Once the Blackhawk Water Tower Plaza was a convenient shopping area for residents in the south end of Park Forest.
The site at Blackhawk Avenue and Indianwood Drive was once home to Newman’s Pharmacy, a Little Jewel Foods convenience store, Froggie’s Ice Cream store, Faso’s Pizza, a used book emporium, John’s Hair Salon and an arts conservatory.
Today, the long vacant site at Blackhawk Drive and Indianwood Boulevard is being torn down. Time and neglect sealed their fate. Two of the buildings experienced roof collapses, says Andrew Brown, the village’s assistant director of economic development.
“Overall, the buildings have become defunct, obsolete, have had long-deferred maintenance and are dangerous to the public” says Brown, who said grants from Cook County using federal funding sources will pay for the project.
Removing the dilapidated structures will make the site more attractive to developers, says Brown.
It is to be seen if the vultures who gather atop the water tower will remain on the premises when work is complete or will seek better viewing sites
Former residents recognized
A recent news release from the Birch Street Townhomes in Park Forest noted units of two distinguished former residents, former Illinois Gov. Jim Edgar and village founder Philip Klutznick, will have plaques attached to the residences they occupied.
The document also mentioned the role played by Ross and Leona DeLue, the first residents in the new town.
A couple of decades ago we sat in the backyard of the DeLue home on Blackhawk Drive as Ross revealed how this came about.
After serving in the Army Air Forces during World War II, DeLue was hired as a reporter for the old Chicago Herald-American, and because he was a veteran, he began investigating swindlers preying on fellow servicemen.

At the time, post-World War II housing had not caught up with demand so when Ross heard about a “G.I. Town” being built 25 miles south of Chicago, he thought it was too good to be true. But what he heard and what he saw convinced him that a community centered on ex-GIs looking for a place to live and raise a family was not a swindle.
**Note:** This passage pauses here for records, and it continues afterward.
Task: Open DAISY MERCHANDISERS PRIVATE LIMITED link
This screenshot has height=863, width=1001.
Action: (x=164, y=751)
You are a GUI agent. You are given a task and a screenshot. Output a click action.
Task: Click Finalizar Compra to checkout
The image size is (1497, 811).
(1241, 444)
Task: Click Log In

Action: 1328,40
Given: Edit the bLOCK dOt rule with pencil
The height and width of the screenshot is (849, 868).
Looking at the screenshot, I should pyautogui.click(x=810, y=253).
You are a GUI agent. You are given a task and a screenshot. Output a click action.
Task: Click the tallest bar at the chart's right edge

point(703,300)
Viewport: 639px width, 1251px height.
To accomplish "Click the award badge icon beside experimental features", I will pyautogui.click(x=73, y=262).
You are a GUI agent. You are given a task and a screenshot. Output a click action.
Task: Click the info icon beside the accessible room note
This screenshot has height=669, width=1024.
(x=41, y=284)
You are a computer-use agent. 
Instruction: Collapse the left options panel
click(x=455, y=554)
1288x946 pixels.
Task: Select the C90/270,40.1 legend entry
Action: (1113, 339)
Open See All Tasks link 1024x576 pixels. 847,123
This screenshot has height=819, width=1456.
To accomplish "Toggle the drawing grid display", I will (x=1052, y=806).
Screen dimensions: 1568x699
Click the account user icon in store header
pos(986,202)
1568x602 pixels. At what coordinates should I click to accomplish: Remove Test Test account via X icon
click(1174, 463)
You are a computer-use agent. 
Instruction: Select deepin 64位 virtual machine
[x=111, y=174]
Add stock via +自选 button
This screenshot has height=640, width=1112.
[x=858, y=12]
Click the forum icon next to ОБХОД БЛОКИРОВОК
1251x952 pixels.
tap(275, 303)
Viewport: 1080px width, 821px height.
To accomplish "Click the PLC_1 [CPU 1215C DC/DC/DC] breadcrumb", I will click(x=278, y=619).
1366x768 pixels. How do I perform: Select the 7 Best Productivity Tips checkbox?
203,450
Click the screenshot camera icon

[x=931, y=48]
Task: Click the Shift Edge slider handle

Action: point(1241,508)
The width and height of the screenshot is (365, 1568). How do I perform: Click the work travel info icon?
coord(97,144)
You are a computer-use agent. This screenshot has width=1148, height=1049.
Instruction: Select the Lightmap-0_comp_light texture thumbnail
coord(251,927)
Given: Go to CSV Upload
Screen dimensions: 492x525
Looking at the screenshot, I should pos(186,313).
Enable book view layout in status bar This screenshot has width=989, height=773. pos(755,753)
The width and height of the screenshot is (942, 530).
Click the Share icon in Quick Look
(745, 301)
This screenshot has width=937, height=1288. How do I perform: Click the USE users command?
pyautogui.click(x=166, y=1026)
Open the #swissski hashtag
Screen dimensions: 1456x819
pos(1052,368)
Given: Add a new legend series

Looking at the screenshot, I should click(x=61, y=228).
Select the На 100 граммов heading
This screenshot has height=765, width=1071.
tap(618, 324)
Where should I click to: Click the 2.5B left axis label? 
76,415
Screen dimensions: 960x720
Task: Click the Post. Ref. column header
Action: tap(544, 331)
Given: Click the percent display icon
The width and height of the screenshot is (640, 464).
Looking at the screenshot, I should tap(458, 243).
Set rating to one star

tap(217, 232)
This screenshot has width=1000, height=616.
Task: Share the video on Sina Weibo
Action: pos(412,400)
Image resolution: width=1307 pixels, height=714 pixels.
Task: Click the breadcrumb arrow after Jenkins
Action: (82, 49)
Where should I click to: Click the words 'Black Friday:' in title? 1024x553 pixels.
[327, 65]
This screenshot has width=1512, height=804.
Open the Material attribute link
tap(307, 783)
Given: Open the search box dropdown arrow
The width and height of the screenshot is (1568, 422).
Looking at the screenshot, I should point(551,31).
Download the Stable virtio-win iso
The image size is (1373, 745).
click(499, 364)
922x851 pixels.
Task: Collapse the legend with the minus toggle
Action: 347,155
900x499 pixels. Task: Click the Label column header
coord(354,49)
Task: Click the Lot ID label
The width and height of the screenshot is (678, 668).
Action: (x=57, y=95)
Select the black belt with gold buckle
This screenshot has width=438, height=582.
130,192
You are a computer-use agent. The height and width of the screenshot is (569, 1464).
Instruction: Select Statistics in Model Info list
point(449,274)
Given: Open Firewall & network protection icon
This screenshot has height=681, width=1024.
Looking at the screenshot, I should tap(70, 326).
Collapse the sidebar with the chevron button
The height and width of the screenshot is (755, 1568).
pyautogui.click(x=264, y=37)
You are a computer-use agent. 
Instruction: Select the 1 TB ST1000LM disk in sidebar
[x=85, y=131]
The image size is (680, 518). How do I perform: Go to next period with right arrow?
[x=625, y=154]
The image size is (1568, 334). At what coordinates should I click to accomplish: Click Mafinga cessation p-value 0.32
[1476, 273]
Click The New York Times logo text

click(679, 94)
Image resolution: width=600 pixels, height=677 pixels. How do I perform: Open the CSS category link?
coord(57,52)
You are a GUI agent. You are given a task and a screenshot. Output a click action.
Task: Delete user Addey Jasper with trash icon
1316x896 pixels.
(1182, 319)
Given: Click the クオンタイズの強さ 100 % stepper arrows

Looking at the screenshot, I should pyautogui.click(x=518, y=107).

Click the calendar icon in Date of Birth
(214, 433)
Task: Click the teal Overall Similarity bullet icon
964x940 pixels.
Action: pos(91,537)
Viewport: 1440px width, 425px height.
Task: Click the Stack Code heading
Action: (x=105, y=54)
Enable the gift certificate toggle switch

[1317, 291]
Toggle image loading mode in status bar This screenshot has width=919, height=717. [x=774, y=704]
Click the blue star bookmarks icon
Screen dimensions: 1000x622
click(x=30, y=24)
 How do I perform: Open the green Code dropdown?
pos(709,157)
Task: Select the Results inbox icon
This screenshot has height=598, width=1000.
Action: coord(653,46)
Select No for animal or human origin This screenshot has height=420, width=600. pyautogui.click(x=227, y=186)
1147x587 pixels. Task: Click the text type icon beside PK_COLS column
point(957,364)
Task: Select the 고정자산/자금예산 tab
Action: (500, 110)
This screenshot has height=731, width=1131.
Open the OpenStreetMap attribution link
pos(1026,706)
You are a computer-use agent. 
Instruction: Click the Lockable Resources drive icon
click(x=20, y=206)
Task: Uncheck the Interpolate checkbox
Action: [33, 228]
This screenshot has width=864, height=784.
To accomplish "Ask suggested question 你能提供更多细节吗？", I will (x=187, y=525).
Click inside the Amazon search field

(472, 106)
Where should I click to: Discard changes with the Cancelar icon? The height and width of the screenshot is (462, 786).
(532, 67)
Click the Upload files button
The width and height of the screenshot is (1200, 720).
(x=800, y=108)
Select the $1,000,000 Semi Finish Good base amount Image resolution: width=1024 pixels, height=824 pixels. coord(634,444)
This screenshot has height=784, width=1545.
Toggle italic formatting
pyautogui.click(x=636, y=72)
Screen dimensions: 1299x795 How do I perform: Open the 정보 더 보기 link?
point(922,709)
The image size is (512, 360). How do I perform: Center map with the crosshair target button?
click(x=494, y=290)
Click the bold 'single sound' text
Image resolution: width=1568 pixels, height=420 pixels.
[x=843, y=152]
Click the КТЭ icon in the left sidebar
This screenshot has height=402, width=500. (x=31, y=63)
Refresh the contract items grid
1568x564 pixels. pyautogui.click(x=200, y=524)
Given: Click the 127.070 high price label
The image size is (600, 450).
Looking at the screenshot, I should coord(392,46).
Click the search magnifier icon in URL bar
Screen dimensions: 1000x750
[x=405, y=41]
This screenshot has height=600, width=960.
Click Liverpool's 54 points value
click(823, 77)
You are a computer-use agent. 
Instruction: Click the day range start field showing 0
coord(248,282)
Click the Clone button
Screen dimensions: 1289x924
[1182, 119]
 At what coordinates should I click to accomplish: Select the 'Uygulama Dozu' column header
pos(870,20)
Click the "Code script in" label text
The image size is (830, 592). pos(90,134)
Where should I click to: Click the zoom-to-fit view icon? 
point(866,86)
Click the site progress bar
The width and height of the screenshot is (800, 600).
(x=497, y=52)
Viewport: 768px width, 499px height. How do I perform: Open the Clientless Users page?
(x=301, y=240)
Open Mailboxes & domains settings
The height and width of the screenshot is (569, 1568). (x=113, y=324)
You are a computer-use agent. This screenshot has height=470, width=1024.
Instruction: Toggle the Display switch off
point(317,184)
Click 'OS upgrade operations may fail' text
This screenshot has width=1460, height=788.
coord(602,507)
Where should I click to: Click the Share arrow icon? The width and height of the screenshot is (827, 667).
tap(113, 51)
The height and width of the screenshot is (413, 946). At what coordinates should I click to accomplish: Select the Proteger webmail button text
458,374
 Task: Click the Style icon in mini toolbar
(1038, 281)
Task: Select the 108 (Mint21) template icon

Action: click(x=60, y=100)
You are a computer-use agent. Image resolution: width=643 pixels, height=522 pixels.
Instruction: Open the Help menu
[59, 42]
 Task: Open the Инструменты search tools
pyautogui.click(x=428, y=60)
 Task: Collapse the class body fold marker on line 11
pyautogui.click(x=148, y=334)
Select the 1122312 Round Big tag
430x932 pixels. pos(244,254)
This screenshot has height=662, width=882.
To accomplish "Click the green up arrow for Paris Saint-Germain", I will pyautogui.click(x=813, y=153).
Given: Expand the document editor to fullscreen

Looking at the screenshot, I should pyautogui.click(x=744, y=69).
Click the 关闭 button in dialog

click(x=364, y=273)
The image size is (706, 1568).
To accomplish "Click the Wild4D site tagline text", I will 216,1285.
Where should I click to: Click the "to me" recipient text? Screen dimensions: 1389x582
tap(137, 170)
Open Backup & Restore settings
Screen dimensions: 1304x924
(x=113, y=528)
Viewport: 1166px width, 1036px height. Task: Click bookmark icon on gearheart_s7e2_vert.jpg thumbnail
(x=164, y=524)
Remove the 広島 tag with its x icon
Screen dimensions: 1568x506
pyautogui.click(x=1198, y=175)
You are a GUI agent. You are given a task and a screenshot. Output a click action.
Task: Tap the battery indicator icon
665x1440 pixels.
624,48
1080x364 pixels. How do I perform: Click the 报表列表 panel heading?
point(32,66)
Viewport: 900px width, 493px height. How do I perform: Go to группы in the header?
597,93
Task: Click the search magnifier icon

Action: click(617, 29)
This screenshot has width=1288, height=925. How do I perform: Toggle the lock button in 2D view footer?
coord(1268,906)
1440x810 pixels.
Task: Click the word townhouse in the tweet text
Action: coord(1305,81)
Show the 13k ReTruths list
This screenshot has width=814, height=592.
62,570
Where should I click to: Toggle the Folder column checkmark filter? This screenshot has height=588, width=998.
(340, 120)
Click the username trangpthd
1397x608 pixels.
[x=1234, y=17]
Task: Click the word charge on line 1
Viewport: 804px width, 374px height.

Although Klutznick planned to become the village’s first resident, his wife Ethel was giving birth to a son, in Chicago, thus delaying his arrival. That is why Ross and Leona DeLue became Park Forest’s first residents Aug. 29, 1948. The Klutznick family moved in the next day,
Klutznick later wrote that “Ethel and our newborn fourth son, Sam, came straight from the maternity hospital to our new home.”
While Klutznick became an ambassador to the United Nations during the presidency of John F. Kennedy and later as secretary of commerce under President Jimmy Carter, Ross DeLue worked for the betterment of the town, helping to found the village’s first school district, helping in the building of Freedom Hall and being a booster for almost everything Park Forest.
Former Mayor Henry Dietch called DeLue “a father-mentor” to the community and that resonated when Park Forest celebrated its 50th anniversary in 1997, with Ross and Leona DeLue honored as the grand marshals of the Fourth of July parade.
Good job, well done
After 21 years of working to better the village’s economic picture, Sandra Zoellner, Park Forest’s director of economic development and planning, was the center of attention in a farewell tribute last Friday in Village Hall.

Hired in 2005, she was an immediate contributor with her work on the village’s new slogan of Live Grow Discover, and soon became a determined battler in her unending efforts to restructure the unfair property tax rates imposed upon the south suburbs.
A village resolution on her efforts reads, in part, that “throughout her career she has been guided by the principle of doing what one can, with what one has, where one is,” and that one person who cares can affect change.
More than that, she never wavered and never flinched in her unending efforts to right financial wrongs imposed on our community and those of our neighbors by those who take our tax money.
Jerry Shnay is a freelance columnist for the Daily Southtown.